WORK TO COMPLETE:
Print the whole listing below again, exactly as given.

EXERCISE INPUTS:

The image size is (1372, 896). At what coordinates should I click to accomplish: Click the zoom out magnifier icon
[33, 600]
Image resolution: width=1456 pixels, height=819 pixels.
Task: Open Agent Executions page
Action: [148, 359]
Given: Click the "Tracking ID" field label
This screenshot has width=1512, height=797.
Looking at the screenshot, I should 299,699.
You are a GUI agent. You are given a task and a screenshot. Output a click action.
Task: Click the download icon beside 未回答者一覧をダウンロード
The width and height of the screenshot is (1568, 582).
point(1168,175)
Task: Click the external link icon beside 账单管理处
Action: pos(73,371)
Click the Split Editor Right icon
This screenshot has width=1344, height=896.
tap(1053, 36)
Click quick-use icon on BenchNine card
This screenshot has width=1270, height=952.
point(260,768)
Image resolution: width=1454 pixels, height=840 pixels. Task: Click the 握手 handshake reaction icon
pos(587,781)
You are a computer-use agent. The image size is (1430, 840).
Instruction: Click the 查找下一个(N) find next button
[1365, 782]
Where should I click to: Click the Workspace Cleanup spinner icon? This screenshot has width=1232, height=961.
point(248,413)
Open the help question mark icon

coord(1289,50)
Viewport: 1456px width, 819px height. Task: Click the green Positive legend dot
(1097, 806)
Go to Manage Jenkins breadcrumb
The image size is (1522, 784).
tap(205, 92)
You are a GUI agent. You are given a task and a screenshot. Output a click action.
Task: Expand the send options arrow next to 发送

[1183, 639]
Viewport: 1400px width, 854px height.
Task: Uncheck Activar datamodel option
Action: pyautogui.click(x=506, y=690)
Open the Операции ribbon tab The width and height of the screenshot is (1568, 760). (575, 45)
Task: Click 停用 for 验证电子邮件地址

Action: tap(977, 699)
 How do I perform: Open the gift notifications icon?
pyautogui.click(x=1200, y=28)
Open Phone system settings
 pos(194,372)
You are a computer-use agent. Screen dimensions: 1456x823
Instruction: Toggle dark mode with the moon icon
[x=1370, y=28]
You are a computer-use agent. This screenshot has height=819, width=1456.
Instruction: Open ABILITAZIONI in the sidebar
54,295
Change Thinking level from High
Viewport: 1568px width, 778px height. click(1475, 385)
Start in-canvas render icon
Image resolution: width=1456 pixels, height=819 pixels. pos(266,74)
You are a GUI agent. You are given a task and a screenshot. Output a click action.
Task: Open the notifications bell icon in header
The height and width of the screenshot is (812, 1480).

WRITTEN ANSWER:
The image size is (1372, 896). At what coordinates should I click to accomplish: Click the zoom out magnifier icon
[33, 600]
Image resolution: width=1456 pixels, height=819 pixels.
Task: Open Agent Executions page
Action: [148, 359]
Given: Click the "Tracking ID" field label
This screenshot has width=1512, height=797.
Looking at the screenshot, I should 299,699.
You are a GUI agent. You are given a task and a screenshot. Output a click action.
Task: Click the download icon beside 未回答者一覧をダウンロード
The width and height of the screenshot is (1568, 582).
point(1168,175)
Task: Click the external link icon beside 账单管理处
Action: pos(73,371)
Click the Split Editor Right icon
This screenshot has width=1344, height=896.
tap(1053, 36)
Click quick-use icon on BenchNine card
This screenshot has width=1270, height=952.
point(260,768)
Image resolution: width=1454 pixels, height=840 pixels. Task: Click the 握手 handshake reaction icon
pos(587,781)
You are a computer-use agent. The image size is (1430, 840).
Instruction: Click the 查找下一个(N) find next button
[1365, 782]
Where should I click to: Click the Workspace Cleanup spinner icon? This screenshot has width=1232, height=961.
point(248,413)
Open the help question mark icon

coord(1289,50)
Viewport: 1456px width, 819px height. Task: Click the green Positive legend dot
(1097, 806)
Go to Manage Jenkins breadcrumb
The image size is (1522, 784).
tap(205, 92)
You are a GUI agent. You are given a task and a screenshot. Output a click action.
Task: Expand the send options arrow next to 发送

[1183, 639]
Viewport: 1400px width, 854px height.
Task: Uncheck Activar datamodel option
Action: pyautogui.click(x=506, y=690)
Open the Операции ribbon tab The width and height of the screenshot is (1568, 760). (575, 45)
Task: Click 停用 for 验证电子邮件地址

Action: tap(977, 699)
 How do I perform: Open the gift notifications icon?
pyautogui.click(x=1200, y=28)
Open Phone system settings
 pos(194,372)
You are a computer-use agent. Screen dimensions: 1456x823
Instruction: Toggle dark mode with the moon icon
[x=1370, y=28]
You are a computer-use agent. This screenshot has height=819, width=1456.
Instruction: Open ABILITAZIONI in the sidebar
54,295
Change Thinking level from High
Viewport: 1568px width, 778px height. click(1475, 385)
Start in-canvas render icon
Image resolution: width=1456 pixels, height=819 pixels. pos(266,74)
You are a GUI agent. You are given a task and a screenshot. Output a click action.
Task: Open the notifications bell icon in header
The height and width of the screenshot is (812, 1480).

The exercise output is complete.